Joint Colloquium Distinguished Lecture Series
Robust Cyber-Physical Systems: An utopia within reach
Wednesday, April 3, 2013
Robustness plays a major role in the analysis and design of engineering systems. Although robust control is a well established area within control theory and fault-tolerant computation is a well established area within computer science, it is surprising that robustness remains a distant mirage for Cyber-Physical Systems. The intricate crochet made of control, computation, and communication yarns is known to be brittle in the sense that “small” software errors or "small" sensing, communication, or actuation noise can lead to unexpected, and often unintended, consequences. In this talk I will build on classical notions of robustness from control theory and computer science to make progress towards the utopia of robust Cyber-Physical Systems.
Paulo Tabuada was born in Lisbon, Portugal, one year after the Carnation Revolution. He received his "Licenciatura" degree in Aerospace Engineering from Instituto Superior Tecnico, Lisbon, Portugal in 1998 and his Ph.D. degree in Electrical and Computer Engineering in 2002 from the Institute for Systems and Robotics, a private research institute associated with Instituto Superior Tecnico. Between January 2002 and July 2003 he was a postdoctoral researcher at the University of Pennsylvania. After spending three years at the University of Notre Dame, as an Assistant Professor, he joined the Electrical Engineering Department at the University of California, Los Angeles, where he established and directs the Cyber-Physical Systems Laboratory.

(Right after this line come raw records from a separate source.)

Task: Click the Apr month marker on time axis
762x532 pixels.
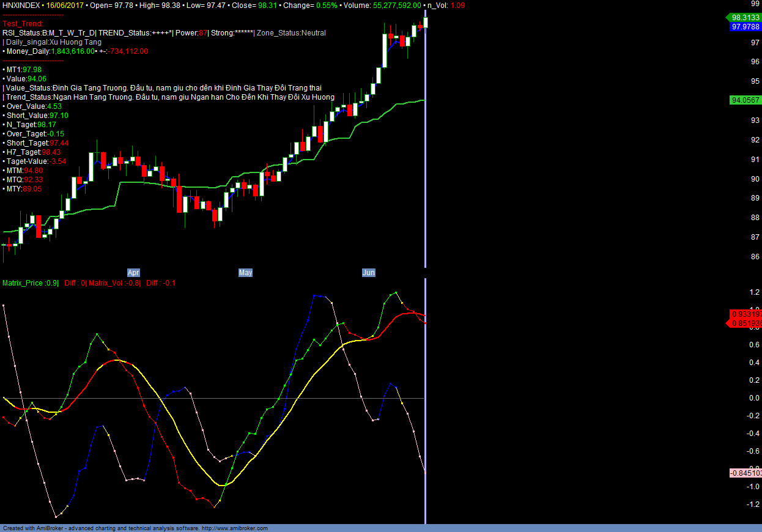Action: (x=133, y=273)
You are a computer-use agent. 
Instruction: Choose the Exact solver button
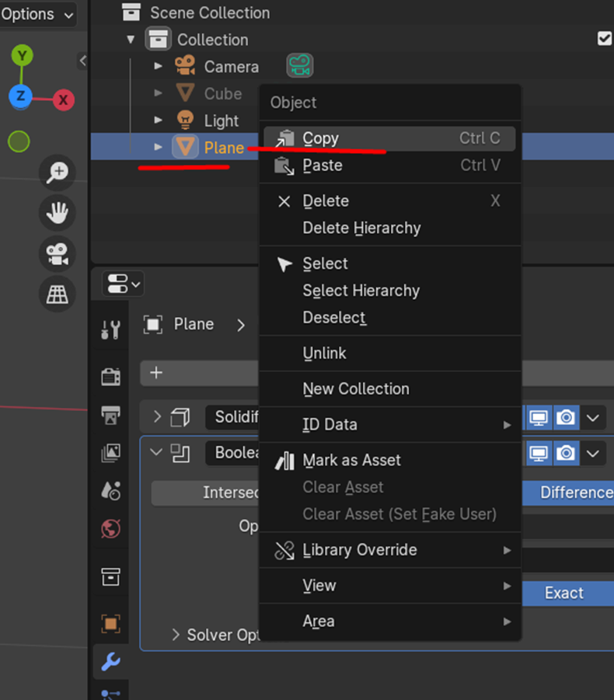pyautogui.click(x=563, y=593)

Paulo Tabuada's contributions to cyber-physical systems have been recognized by multiple awards including the NSF CAREER award in 2005, the Donald P. Eckman award in 2009 and the George S. Axelby award in 2011. In 2009 he co-chaired the International Conference Hybrid Systems: Computation and Control (HSCC'09) and in 2012 he was program co-chair for the 3rd IFAC Workshop on Distributed Estimation and Control in Networked Systems (NecSys'12). His latest book, on verification and control of hybrid systems, was published by Springer in 2009.